■ Exercise details ■
Out of the entries that follow, copy each line containing "Event".

Collected data entries
===
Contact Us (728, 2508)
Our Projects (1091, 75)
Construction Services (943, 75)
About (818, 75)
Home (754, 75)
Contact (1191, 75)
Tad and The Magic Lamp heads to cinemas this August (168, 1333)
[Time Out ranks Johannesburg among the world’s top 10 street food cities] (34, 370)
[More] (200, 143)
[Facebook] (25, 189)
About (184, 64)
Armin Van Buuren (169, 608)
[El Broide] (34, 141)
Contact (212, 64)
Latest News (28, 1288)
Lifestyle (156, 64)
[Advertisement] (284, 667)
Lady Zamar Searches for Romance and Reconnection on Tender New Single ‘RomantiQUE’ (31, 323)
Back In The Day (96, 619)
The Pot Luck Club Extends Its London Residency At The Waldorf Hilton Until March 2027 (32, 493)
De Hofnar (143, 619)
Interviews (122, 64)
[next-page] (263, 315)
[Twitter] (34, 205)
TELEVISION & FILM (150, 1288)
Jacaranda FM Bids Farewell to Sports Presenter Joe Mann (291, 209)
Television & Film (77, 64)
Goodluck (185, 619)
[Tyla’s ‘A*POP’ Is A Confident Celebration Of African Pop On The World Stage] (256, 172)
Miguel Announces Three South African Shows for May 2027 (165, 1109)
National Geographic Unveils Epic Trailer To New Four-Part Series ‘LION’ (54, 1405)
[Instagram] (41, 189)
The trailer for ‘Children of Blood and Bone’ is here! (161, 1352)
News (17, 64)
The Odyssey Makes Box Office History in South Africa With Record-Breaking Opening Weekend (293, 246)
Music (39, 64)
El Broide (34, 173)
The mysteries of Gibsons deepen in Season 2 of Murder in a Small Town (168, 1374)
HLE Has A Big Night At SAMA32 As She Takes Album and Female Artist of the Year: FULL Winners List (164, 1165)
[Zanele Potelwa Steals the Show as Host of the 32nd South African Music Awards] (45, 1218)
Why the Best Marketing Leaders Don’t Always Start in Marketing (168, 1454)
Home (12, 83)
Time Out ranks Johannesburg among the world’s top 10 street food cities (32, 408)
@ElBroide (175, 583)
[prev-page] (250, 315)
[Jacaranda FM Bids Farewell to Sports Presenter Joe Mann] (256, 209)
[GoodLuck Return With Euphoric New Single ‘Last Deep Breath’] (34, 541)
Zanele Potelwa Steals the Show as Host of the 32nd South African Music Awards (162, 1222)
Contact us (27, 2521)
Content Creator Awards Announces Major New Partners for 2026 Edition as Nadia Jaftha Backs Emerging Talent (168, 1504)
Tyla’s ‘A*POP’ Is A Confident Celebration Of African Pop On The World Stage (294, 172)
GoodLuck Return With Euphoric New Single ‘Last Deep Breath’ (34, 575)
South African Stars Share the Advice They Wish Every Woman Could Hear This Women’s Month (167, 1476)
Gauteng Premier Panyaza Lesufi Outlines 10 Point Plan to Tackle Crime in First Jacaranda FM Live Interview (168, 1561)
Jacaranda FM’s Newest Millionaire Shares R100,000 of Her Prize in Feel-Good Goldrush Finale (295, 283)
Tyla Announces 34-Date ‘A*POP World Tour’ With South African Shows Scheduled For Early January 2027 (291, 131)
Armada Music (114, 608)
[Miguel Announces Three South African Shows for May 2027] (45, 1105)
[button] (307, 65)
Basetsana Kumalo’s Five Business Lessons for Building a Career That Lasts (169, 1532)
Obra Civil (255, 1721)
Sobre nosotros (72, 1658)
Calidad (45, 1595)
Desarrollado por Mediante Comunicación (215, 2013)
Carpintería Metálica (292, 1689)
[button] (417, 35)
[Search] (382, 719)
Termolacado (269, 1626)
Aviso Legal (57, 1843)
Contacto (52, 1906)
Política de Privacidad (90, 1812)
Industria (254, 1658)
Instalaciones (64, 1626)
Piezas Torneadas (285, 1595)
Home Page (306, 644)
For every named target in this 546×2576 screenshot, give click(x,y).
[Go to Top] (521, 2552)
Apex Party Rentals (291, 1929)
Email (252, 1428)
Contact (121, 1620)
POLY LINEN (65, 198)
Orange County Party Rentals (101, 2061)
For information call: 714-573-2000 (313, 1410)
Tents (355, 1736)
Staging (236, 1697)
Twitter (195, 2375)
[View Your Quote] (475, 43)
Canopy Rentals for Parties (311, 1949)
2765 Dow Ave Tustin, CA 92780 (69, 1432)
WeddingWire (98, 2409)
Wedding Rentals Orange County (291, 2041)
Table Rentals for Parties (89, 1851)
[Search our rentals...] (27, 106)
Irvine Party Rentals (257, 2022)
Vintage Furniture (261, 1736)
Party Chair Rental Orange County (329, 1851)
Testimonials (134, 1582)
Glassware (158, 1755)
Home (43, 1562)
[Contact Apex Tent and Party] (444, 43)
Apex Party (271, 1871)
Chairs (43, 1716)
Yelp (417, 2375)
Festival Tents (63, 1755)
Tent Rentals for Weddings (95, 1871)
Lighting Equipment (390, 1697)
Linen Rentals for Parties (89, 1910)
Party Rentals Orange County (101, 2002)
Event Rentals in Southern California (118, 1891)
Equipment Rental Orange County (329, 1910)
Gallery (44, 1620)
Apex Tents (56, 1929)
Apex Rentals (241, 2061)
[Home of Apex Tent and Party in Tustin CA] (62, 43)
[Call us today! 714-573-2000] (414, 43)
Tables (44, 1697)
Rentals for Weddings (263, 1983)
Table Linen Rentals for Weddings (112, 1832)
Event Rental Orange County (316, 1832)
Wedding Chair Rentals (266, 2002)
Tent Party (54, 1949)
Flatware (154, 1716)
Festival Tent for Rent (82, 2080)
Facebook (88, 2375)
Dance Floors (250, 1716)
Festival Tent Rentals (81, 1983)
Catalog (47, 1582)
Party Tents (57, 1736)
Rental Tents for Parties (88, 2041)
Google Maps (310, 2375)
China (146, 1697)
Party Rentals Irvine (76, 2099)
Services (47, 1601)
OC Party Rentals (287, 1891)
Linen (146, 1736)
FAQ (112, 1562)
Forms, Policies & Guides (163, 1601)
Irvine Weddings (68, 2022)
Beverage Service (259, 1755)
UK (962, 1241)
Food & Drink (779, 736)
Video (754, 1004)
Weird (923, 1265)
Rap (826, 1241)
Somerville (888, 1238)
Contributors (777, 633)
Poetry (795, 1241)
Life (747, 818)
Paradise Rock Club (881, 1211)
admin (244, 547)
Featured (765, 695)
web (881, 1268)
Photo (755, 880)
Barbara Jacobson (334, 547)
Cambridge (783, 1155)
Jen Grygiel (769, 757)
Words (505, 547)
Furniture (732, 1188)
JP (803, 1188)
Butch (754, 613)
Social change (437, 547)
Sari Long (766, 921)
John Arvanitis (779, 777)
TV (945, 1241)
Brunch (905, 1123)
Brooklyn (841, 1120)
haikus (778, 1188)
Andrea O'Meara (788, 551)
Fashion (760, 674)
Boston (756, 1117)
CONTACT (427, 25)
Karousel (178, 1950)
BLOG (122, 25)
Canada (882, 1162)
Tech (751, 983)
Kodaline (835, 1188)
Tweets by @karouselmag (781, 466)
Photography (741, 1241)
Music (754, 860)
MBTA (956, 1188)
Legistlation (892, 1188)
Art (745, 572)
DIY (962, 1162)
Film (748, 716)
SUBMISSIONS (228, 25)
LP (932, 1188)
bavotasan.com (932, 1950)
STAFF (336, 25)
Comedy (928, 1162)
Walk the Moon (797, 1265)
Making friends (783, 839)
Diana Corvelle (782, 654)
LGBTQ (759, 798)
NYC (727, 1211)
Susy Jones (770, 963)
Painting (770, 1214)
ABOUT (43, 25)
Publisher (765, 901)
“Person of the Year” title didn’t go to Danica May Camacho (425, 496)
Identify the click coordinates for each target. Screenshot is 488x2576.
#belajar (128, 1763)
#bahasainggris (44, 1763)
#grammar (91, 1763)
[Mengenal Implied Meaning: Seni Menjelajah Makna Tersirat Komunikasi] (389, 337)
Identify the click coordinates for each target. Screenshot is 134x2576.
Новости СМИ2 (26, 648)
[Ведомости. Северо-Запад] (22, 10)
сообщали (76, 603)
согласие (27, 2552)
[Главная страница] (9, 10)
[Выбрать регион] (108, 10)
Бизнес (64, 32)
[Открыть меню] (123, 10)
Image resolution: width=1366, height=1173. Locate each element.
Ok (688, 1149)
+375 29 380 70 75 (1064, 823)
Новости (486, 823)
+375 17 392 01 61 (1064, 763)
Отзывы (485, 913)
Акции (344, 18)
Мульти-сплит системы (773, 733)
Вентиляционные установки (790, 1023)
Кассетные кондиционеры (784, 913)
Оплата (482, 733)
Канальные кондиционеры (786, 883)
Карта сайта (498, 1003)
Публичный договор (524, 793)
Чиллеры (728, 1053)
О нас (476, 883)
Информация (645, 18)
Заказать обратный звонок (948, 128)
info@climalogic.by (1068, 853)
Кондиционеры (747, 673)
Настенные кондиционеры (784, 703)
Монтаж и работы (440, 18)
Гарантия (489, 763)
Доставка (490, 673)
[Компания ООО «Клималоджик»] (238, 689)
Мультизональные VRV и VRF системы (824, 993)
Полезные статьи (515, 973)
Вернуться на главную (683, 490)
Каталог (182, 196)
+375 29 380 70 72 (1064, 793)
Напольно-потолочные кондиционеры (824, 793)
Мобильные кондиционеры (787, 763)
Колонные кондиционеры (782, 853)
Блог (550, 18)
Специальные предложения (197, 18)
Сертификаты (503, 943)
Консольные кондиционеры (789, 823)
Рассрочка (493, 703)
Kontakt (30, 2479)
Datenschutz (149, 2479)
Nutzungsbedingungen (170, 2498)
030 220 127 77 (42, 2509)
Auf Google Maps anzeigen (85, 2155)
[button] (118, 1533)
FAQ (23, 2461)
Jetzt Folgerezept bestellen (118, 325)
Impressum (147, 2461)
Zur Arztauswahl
===
■ Answer space ■
Event Rentals in Southern California (118, 1891)
Event Rental Orange County (316, 1832)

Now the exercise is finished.